DATA SHOWN -
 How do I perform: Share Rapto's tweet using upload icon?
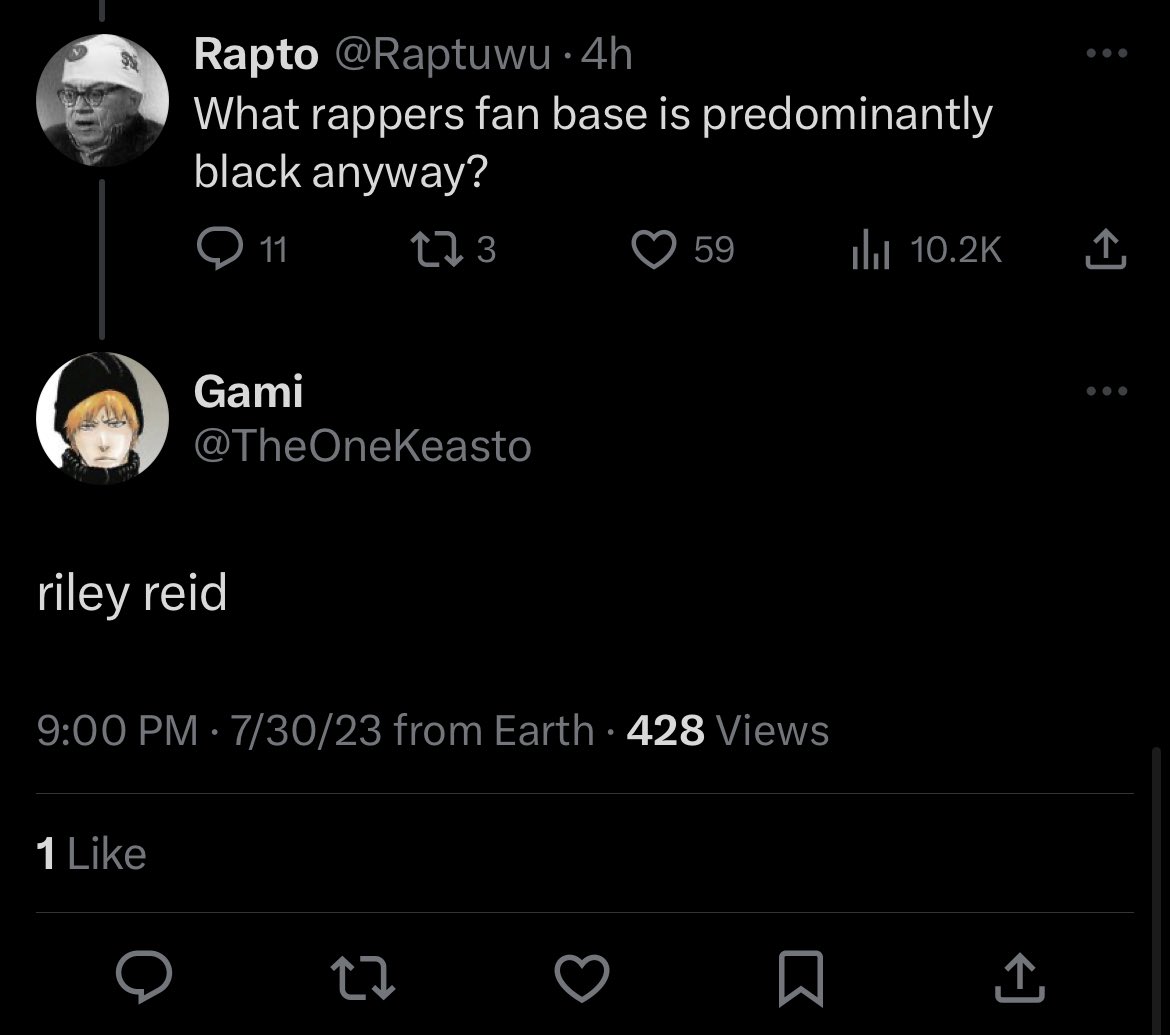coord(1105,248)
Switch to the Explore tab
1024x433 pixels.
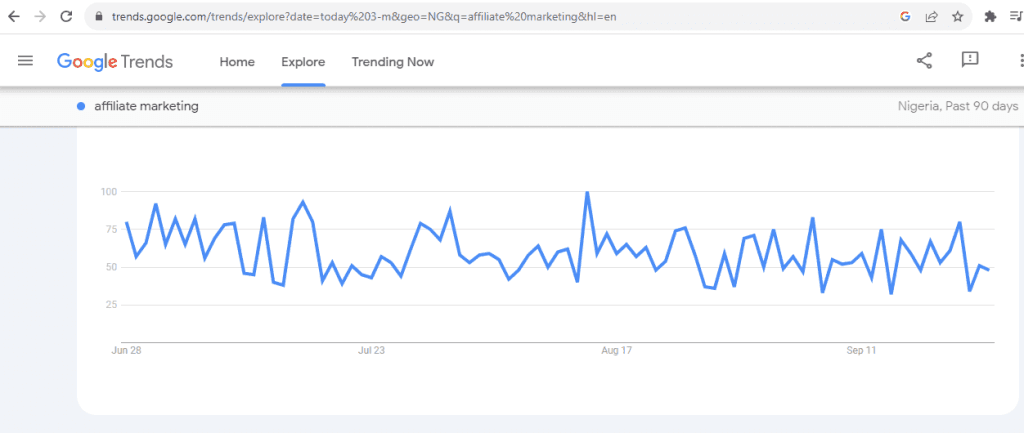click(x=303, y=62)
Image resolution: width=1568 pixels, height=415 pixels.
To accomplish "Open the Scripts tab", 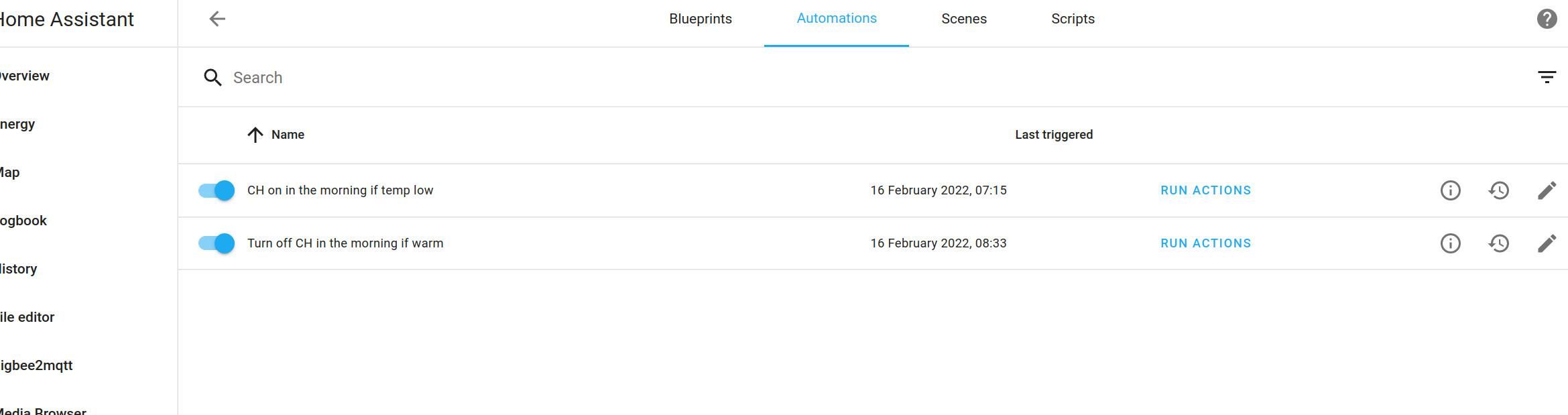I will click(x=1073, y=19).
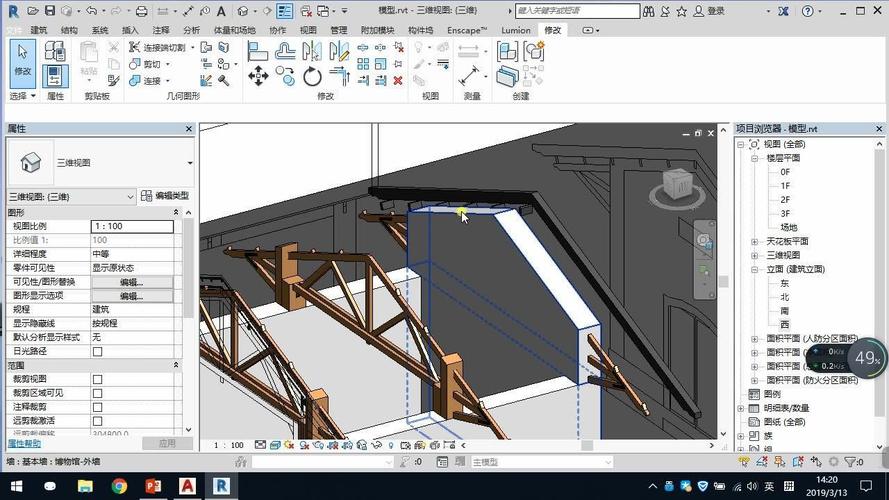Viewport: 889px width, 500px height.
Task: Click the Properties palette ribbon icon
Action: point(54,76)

YOUR OBJECTIVE - What is needed is an exact copy of the lines from the start of the records through the line containing "Image resolution: width=1568", with no pictures.

RESPONSE TO THIS TASK -
 How do I perform: Share Rapto's tweet using upload icon?
coord(1105,248)
Switch to the Explore tab
1024x433 pixels.
click(x=303, y=62)
Image resolution: width=1568 pixels, height=415 pixels.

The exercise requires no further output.